Apache Flink's stream-batch unification powers Alibaba's 11.11 in 2020

Apache Flink Use Cases

21 December 2020 by Feng Wang

Apache Flink, Ververica Platform and Alibaba Cloud's RealTime Compute technology stack processes record breaking real time data during this year's Double 11!

Wondering how Apache Flink, Ververica Platform and Alibaba Cloud's Realtime Compute for Apache Flink product powered this year Double 11? Alibaba Cloud's Reatime Compute for Apache Flink Product is a Ververica Platform-based solution for real time data processing at scale. And it was this product that managed to successfully process a peak traffic processing rate of four billion records per second during this years Global Shopping Festival! To add to this, the data volumes processed by the same technology stack during the event reached an incredible seven TB per second at peak. The volume of data processed by the Flink-based stream-batch unification has successfully withstood strict tests in terms of stability, performance, and efficiency in Alibaba's core data service scenarios. In the following sections, we discuss our experience and review the evolvement of stream and batch unification within Alibaba's core data systems.
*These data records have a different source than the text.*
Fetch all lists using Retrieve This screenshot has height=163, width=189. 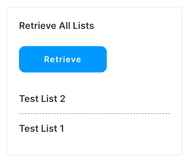pyautogui.click(x=63, y=59)
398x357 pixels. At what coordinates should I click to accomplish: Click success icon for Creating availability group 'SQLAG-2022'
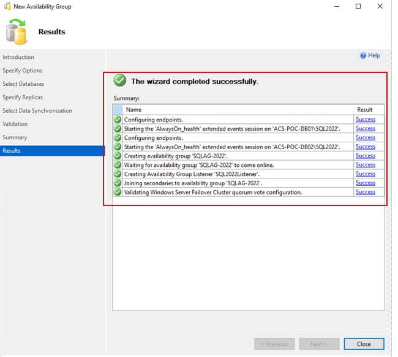[x=118, y=156]
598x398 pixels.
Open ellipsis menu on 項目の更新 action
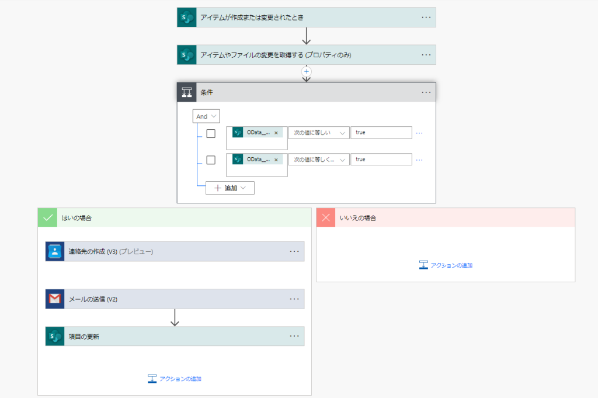pyautogui.click(x=294, y=337)
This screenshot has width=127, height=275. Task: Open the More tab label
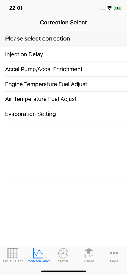[114, 261]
As Double 11 ended at midnight on November 12, the Gross Merchandise Volume (GMV) of the 2020 Double 11 Global Shopping Festival reached an extraordinary US$74.1 billion. With the support of Apache Flink, the GMV figure is exhibited steadily and in real time in our monitors during the entire festival. Additionally, the Flink-based real-time computing platform of Alibaba has successfully performed real-time data processing for the Alibaba digital economy during this year's event, successfully passing the annual test.

In addition to the GMV dashboard, Flink also provided support for many other critical services. These services include real-time machine learning for search and recommendation, real-time advertisement anti-fraud, real-time tracking and feedback of Cainiao's order status, ECS real-time attack detection, and monitoring and alerting for massive infrastructures. The real-time business and data volume are increasing dramatically every year. This year, the peak rate of real-time computing reached four billion records per second, and the data volume reached an astonishing seven TB per second. This is equivalent to reading five million copies of the Xinhua Dictionary in one second.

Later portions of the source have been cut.